I've been debating whether to comment on the blog post because I've said so many things on this very subject countless times on here. But what the heck. I'm in a mood to post.
If you're not writing for the sake of the craft - for the love of it, because you have to, because it's your passion, because the voices in your head won't shut up, because it feeds your soul, or for any reason related to that, you're doing it for the wrong reasons.
Writing to "succeed" at it - whatever that means - puts it on par with going after a high-paying job in a lucrative field. Stiff competition, long hours, usually some schmoozing with others in the industry, maybe a bit of back stabbing in private, and generally selling
yourself, whether you're the best person for the job or not.
Yeah. Okay. That shit goes on out there in the writing world. We all know it does. We can all point toward best sellers that are not well-written books. We can all point toward classics that wouldn't get past an agent in today's industry because people wrote differently 100 years ago. 50 years ago. 25 years ago. We can all point toward shady dealings where authors manipulated numbers on Amazon to reach the rankings they did. If there's a way to exploit something, humans will find it and use it.
However...
There
are legit authors making boatloads of money without any of the underhanded stuff that goes on. They write well. They have a solid following. Human nature being what it is, and this business being
subjective, no matter how many books one sells, not everyone adores those authors. So what? Do you think they care? Hint: they don't. They aren't writing for the people who don't care for their work. They're writing for their fans and for themselves. But they wrote for
themselves first. It's easy to lose sight of that fact.
We all know the stories of J.K. Rowling's and Stephen King's humble beginnings. They didn't know they'd be world famous. They simply wrote the stories they had to write. Every writer started out that way. Writing because they had a
story to tell.
Sure, some people (a lot of them, actually) had pie-in-the-sky dreams of hitting the NYT best sellers list their first time out, and becoming an instant overnight success with movie deals and merchandising rights. The smart ones quickly realized we all have those dreams starting out, but rarely does that happen in real life. And they kept writing anyway because of the reasons listed up there in the second paragraph of this post. And they were happy doing it because they write to
write. Not to become someone else's ideal of
successful.
So it comes down to how
you define
successful.
If you define it like the author of the blog post, you will never be happy doing this. You will never be happy writing for the sake of writing.
Personally, I had dreams, too. I also had unrealistic expectations about the publishing industry. Coming to this forum - in its former manifestation and again in this one - helped ground me in reality. It also taught me my own limitations as a writer. And of course we all have those. But not all of us can see them or are willing to acknowledge them. Doesn't mean I won't stop trying to write a better book each time, but I'm also enough of a realist to know my own limits in terms of the craft.

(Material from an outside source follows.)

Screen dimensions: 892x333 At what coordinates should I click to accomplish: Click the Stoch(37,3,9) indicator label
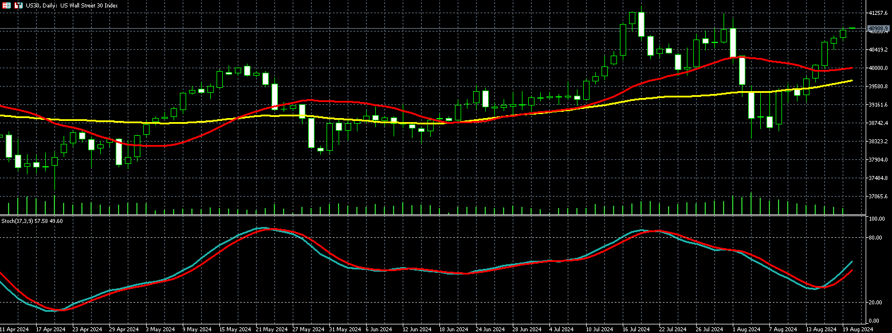32,221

So I had to make a decision. Keep doing this for the wrong reasons and continue to fail at that, or do it for the reasons I've been doing it since I was eight years old. Because I love to write stories. I love to create worlds. I love to create characters. This is my passion.

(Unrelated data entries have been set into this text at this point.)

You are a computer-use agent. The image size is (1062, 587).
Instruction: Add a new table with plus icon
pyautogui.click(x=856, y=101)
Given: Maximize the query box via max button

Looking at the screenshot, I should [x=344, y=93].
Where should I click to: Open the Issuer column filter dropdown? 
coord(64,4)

Am I saying I've settled? I don't know. Maybe. Sometimes I believe I have. But mostly I believe I'm in a comfortable place with my writing career, where once in a while I turn a phrase that surprises even me. Where once in a while a story comes to me so strongly and so completely that to *not* write it would be akin to cutting off an arm.
Am I tortured soul? God, I hope not. I'm just a wife and mother, a nurse, a wannabe percussion player, a wannabe cello player, a dabbler in things like Tarot cards and balancing my chakras, who wishes she had WAY more time in life to do all the cool things she still has yet to do.
![Smile :) :)](https://cdn.jsdelivr.net/joypixels/assets/8.0/png/unicode/64/1f642.png)
In other words, I'm a
writer.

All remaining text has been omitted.